**Problem statement:** Begin at the line below that has "This screenshot has height=500, width=1400.". Stop after the line that has "Click building number 24 on map", repeating each line exactly and leaving out the pictures.

**Study material:**

▶

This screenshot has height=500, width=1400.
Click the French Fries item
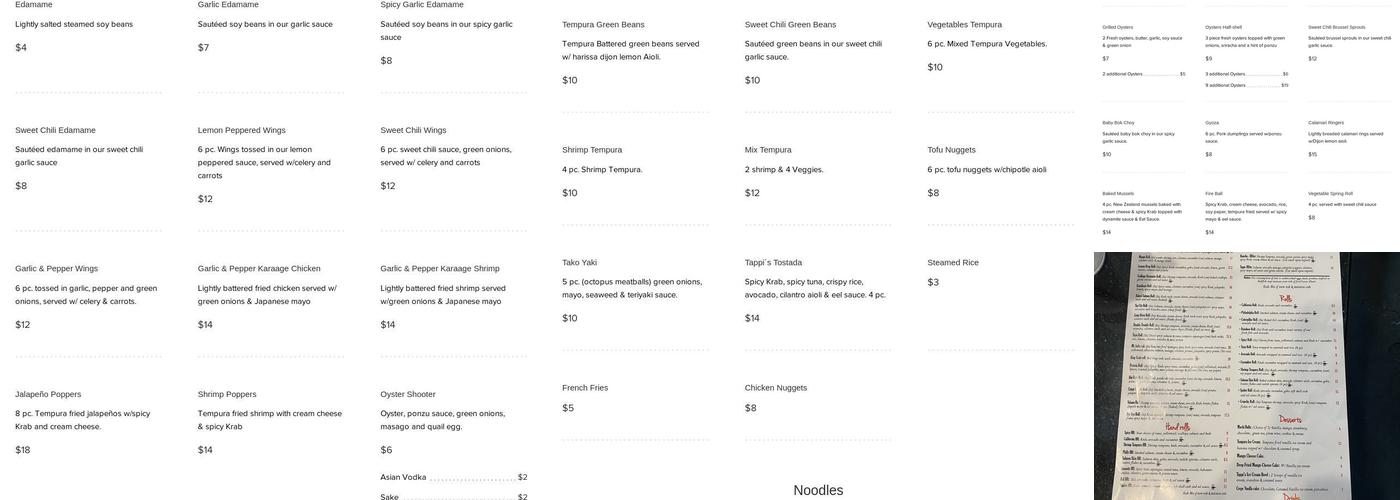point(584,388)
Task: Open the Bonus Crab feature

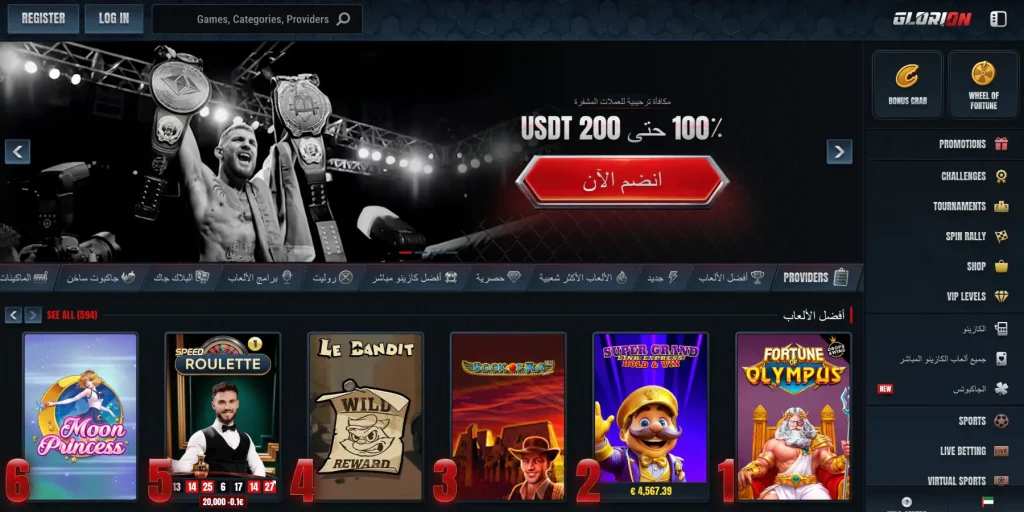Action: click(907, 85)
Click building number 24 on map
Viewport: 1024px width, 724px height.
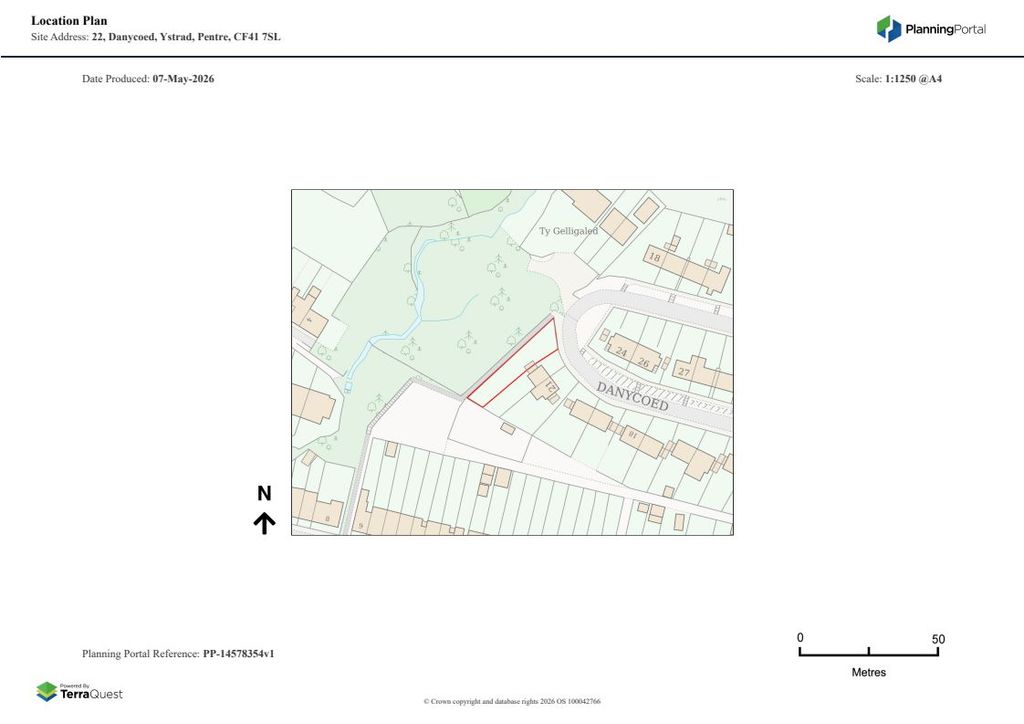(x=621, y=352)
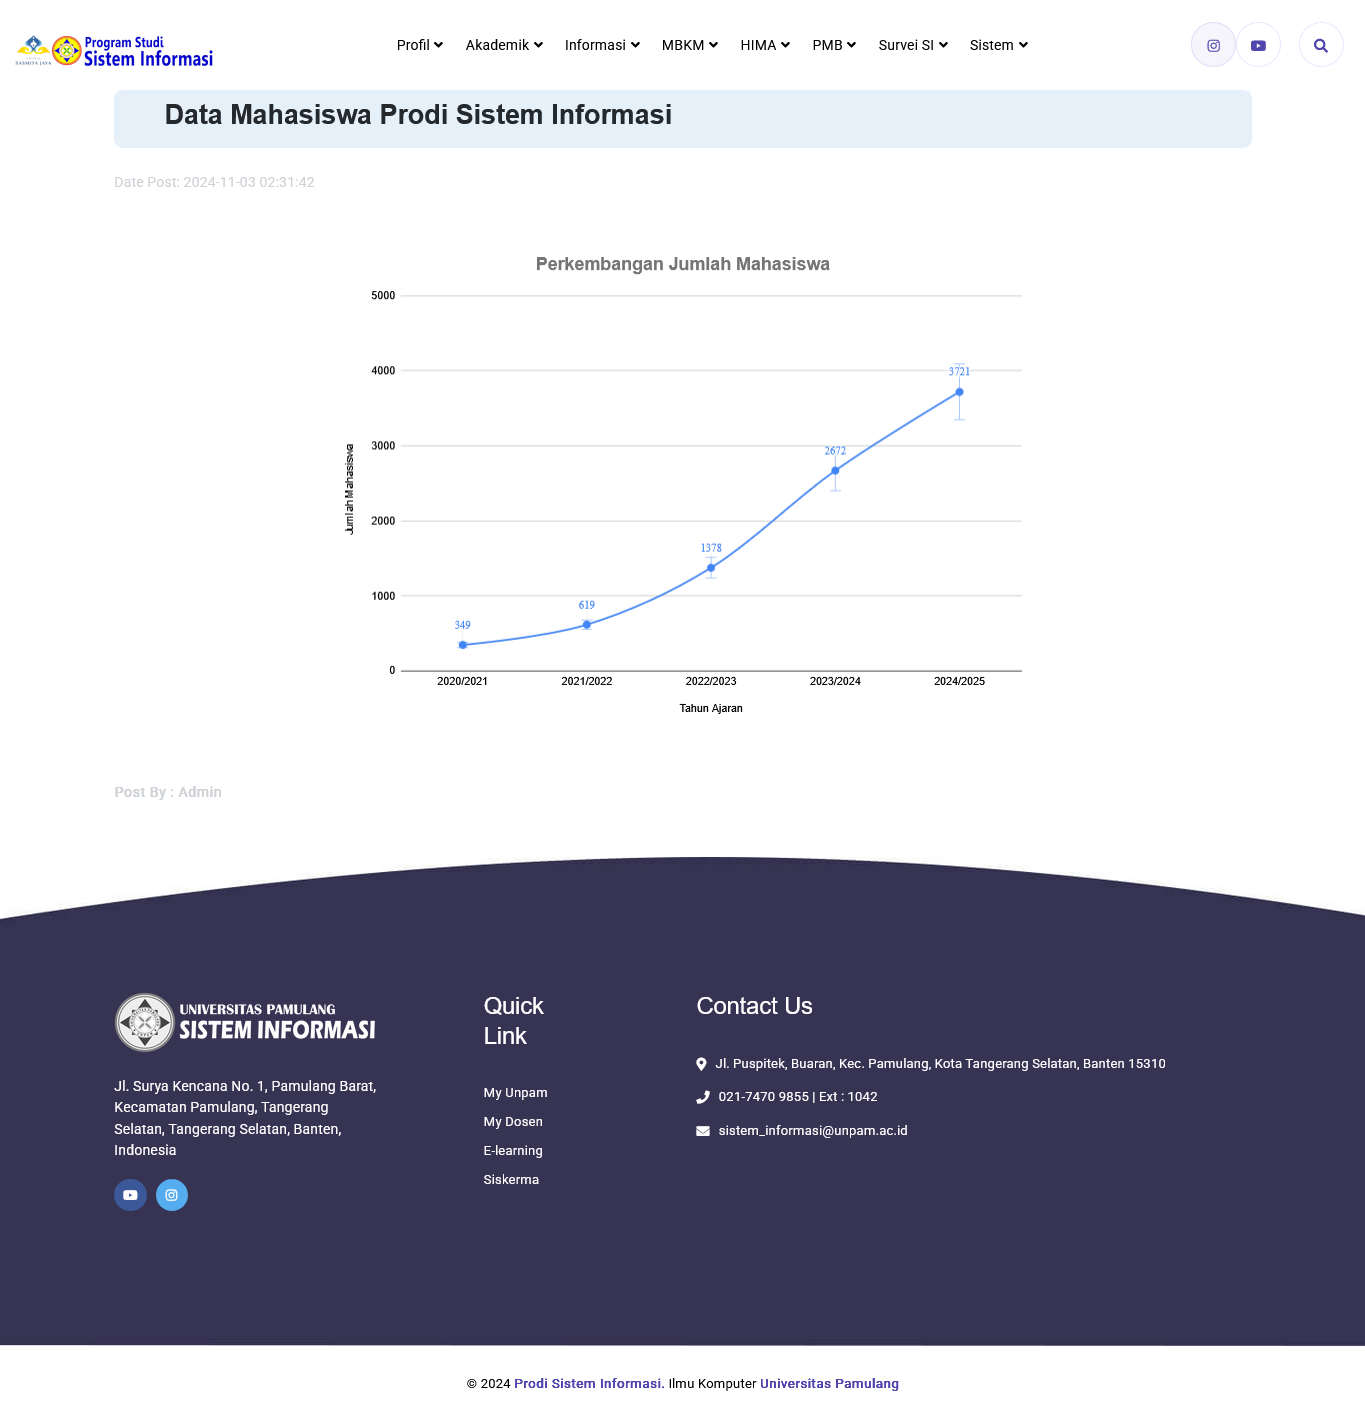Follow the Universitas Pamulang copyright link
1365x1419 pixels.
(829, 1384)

◀
▶

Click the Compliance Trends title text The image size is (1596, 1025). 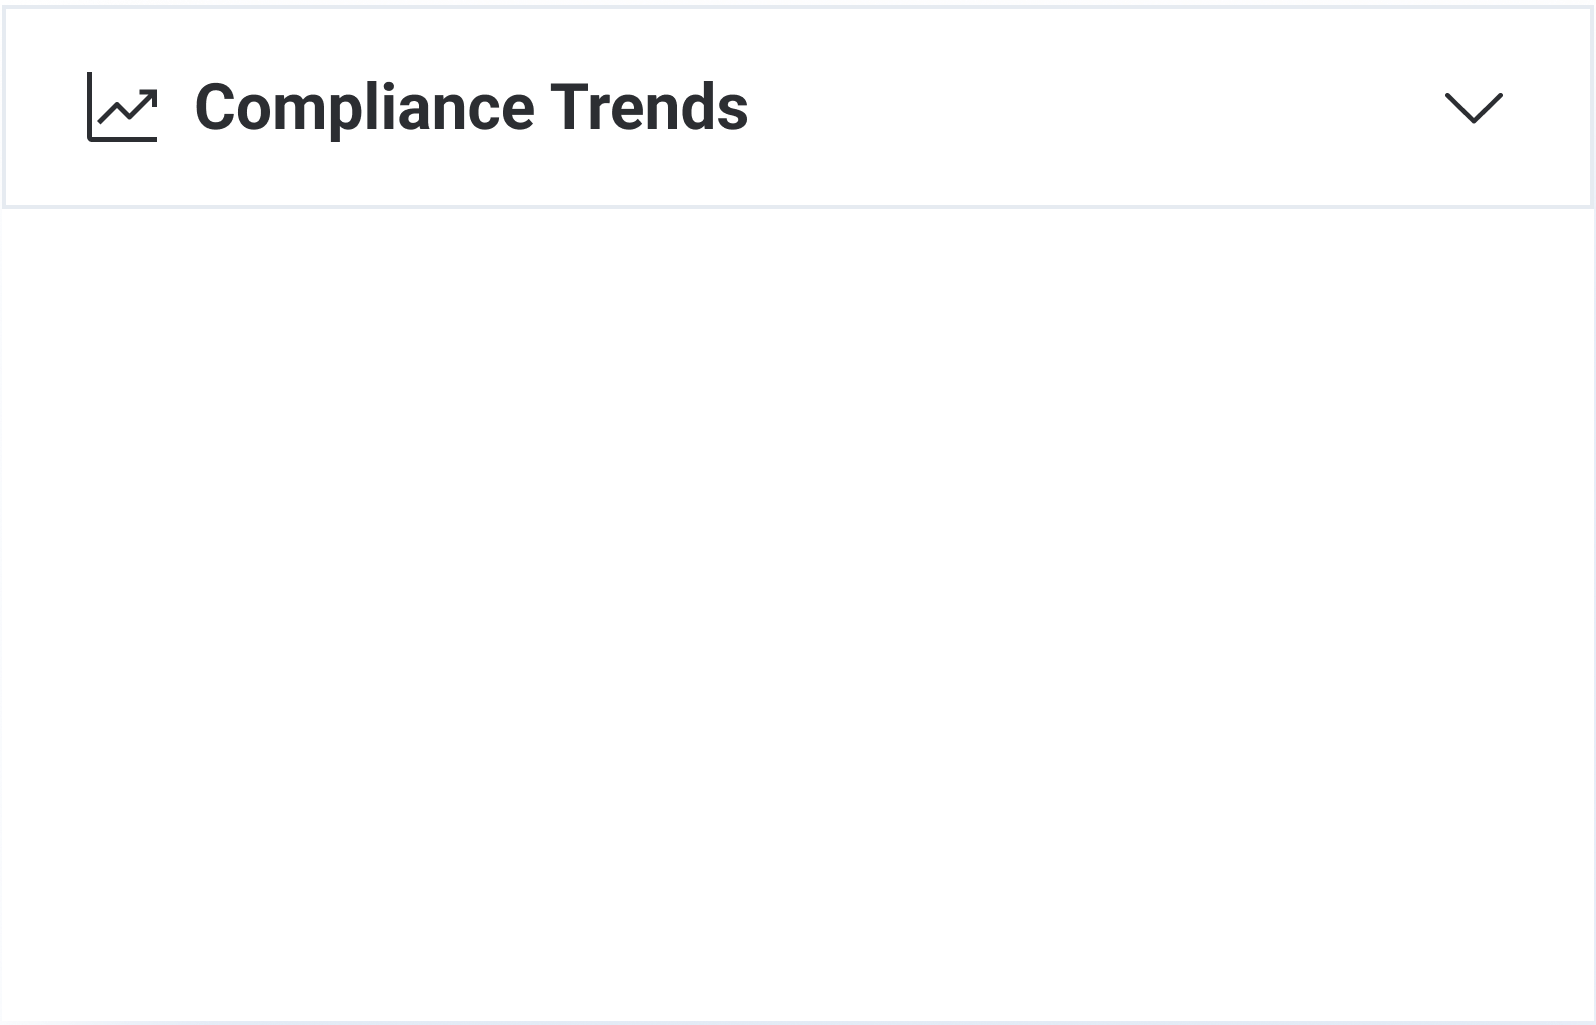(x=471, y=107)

◀

**Answer space:**
This screenshot has height=500, width=1400.
Click the French Fries item
point(584,388)
Task: Open the Bonus Crab feature

Action: click(907, 85)
Click building number 24 on map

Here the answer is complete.